After a few Emotional Coaching scenes, Meg and Billy played in one of the most elegant, lovely scenes I've ever witnessed.  It started out positive, developed some natural conflict, and ended with a surprising twist: Billy's character said "I love you" to Meg's character.  And then Meg's character was genuinely affected.  There was eye contact and a real sense of relationship.  Their relationship changed in a meaningful...and eventually obvious...way.  It was beautiful improv.

The thing that is so incredible about all of this is that we are talking about two 13-year-old kids rehearsing an improv scene in front of a peer and a teacher.  None of the three students knew each other all that well.  They were just true to the artform, true to their characters, true to that version of themselves that was not really them.  For a moment, those two students--those two actors--moved beyond their own identities to embody characters who spoke through them and related to one another.  That is what theater can do. 
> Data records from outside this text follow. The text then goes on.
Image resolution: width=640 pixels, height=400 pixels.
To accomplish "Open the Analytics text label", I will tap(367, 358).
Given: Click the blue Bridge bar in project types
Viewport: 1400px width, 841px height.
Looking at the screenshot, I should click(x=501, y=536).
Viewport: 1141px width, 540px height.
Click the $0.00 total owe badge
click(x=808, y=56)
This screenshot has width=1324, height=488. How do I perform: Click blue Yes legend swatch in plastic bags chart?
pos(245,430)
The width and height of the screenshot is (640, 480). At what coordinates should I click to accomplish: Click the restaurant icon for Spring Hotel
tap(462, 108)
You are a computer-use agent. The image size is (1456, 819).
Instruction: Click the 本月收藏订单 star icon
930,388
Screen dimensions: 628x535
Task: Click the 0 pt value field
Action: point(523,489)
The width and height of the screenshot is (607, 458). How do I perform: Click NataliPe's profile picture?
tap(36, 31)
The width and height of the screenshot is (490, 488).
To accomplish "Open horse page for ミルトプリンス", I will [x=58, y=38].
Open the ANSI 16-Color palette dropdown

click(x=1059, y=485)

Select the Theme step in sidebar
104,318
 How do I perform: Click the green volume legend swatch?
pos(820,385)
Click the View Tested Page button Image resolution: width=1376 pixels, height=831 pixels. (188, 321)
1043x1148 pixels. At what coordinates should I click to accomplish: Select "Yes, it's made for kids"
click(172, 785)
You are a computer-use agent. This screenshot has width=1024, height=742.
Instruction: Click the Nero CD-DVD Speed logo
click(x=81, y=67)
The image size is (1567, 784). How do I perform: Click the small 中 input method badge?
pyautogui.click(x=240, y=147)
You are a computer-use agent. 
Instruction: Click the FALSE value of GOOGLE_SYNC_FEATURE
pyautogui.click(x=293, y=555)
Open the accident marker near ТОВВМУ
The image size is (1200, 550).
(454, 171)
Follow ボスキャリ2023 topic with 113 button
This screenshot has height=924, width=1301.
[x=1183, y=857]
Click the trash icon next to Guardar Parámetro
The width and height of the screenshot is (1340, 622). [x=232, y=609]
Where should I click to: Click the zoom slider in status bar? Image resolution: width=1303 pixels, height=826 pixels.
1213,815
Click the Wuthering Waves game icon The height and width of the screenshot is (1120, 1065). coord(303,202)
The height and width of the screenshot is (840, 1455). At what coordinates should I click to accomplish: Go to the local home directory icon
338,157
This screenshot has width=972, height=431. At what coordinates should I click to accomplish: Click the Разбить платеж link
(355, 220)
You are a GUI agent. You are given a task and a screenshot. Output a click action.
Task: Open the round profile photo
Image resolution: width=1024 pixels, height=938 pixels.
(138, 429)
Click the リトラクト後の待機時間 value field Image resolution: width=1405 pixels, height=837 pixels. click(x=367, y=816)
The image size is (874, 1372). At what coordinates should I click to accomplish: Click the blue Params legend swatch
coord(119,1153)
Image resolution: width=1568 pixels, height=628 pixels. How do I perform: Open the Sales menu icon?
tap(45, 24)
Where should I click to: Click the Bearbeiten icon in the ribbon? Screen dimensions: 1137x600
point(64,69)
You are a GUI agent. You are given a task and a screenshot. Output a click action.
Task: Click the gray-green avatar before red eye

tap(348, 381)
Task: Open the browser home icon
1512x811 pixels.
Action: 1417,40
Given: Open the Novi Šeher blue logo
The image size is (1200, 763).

As we express the emotions and show the actions of someone who is not really us, I believe we come that much closer to finding our true selves.  We can allow different, temporary versions of ourselves to be changed.  And perhaps this character evolution will open a window into the shifts that may be possible in our own dynamic identities which are all too often smothered in a static sense of reality.  Or, heck, at least it's darn entertaining theater.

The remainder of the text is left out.